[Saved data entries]
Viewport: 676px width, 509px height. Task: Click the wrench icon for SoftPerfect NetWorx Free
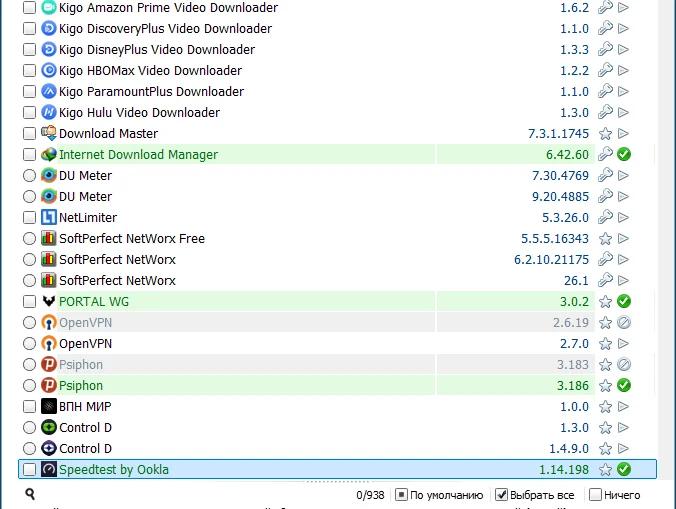605,239
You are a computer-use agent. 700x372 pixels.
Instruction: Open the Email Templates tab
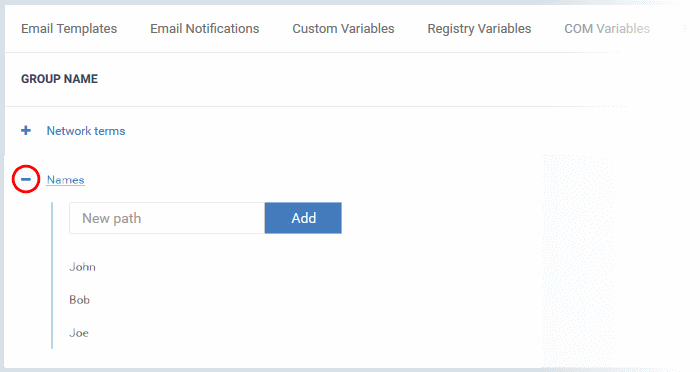(x=69, y=29)
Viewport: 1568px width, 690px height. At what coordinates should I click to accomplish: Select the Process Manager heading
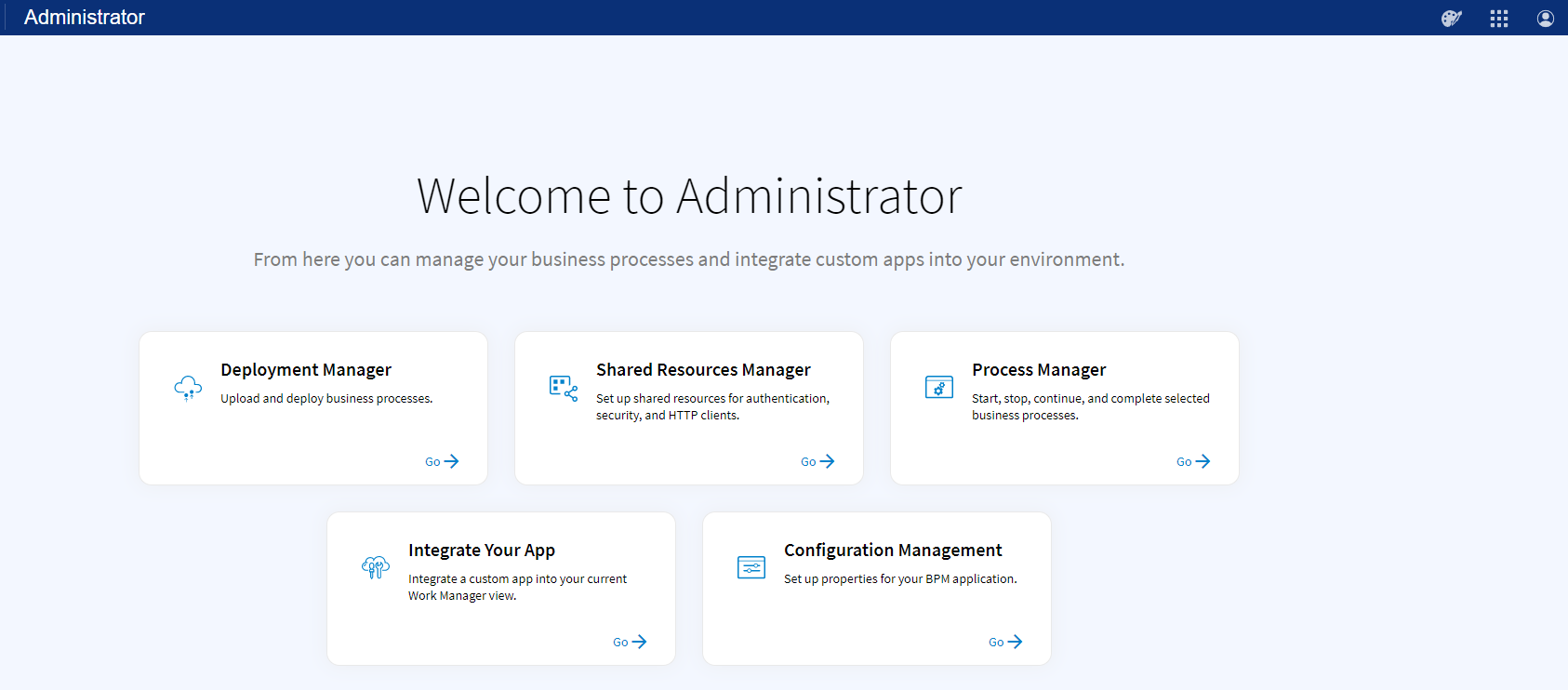click(x=1039, y=370)
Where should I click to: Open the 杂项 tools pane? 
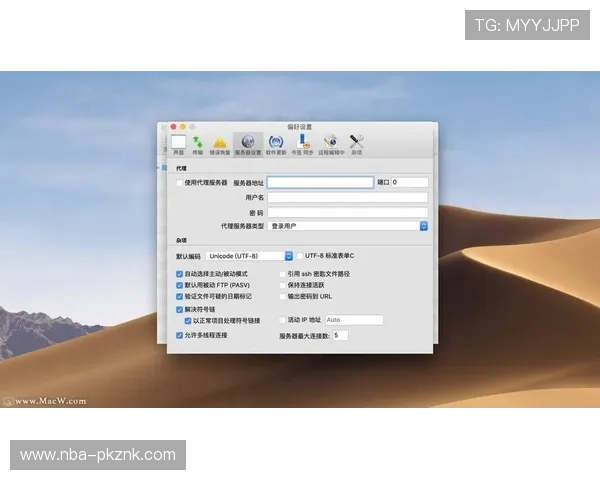pyautogui.click(x=356, y=143)
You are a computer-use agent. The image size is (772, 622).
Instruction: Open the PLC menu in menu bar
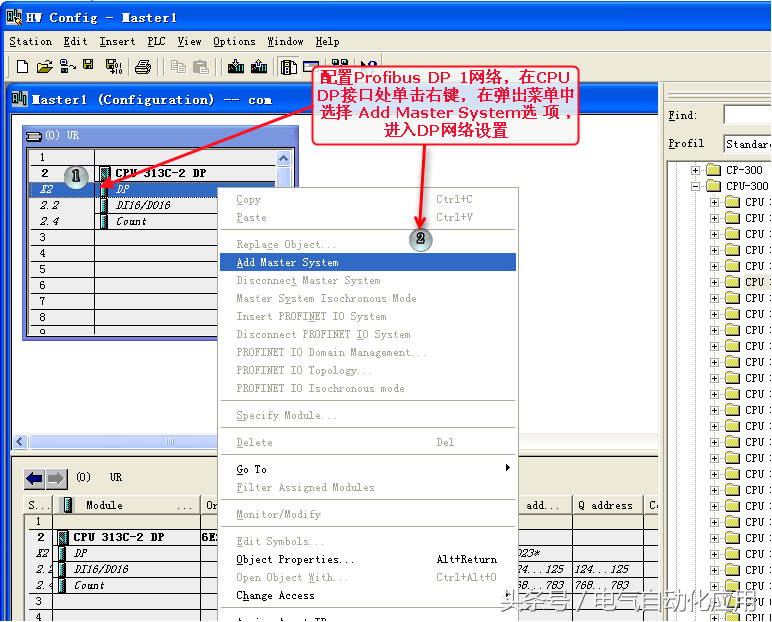tap(156, 42)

Try it: Print the records above word for word, omitting any picture they contain.

Reply:
Viewport: 676px width, 509px height. Task: Click the wrench icon for SoftPerfect NetWorx Free
605,239
You are a computer-use agent. 700x372 pixels.
Instruction: Open the Email Templates tab
(x=69, y=29)
Viewport: 1568px width, 690px height. At what coordinates should I click to accomplish: Select the Process Manager heading
click(x=1039, y=370)
Where should I click to: Open the 杂项 tools pane? 
pyautogui.click(x=356, y=143)
You are a computer-use agent. The image size is (772, 622).
Instruction: Open the PLC menu in menu bar
tap(156, 42)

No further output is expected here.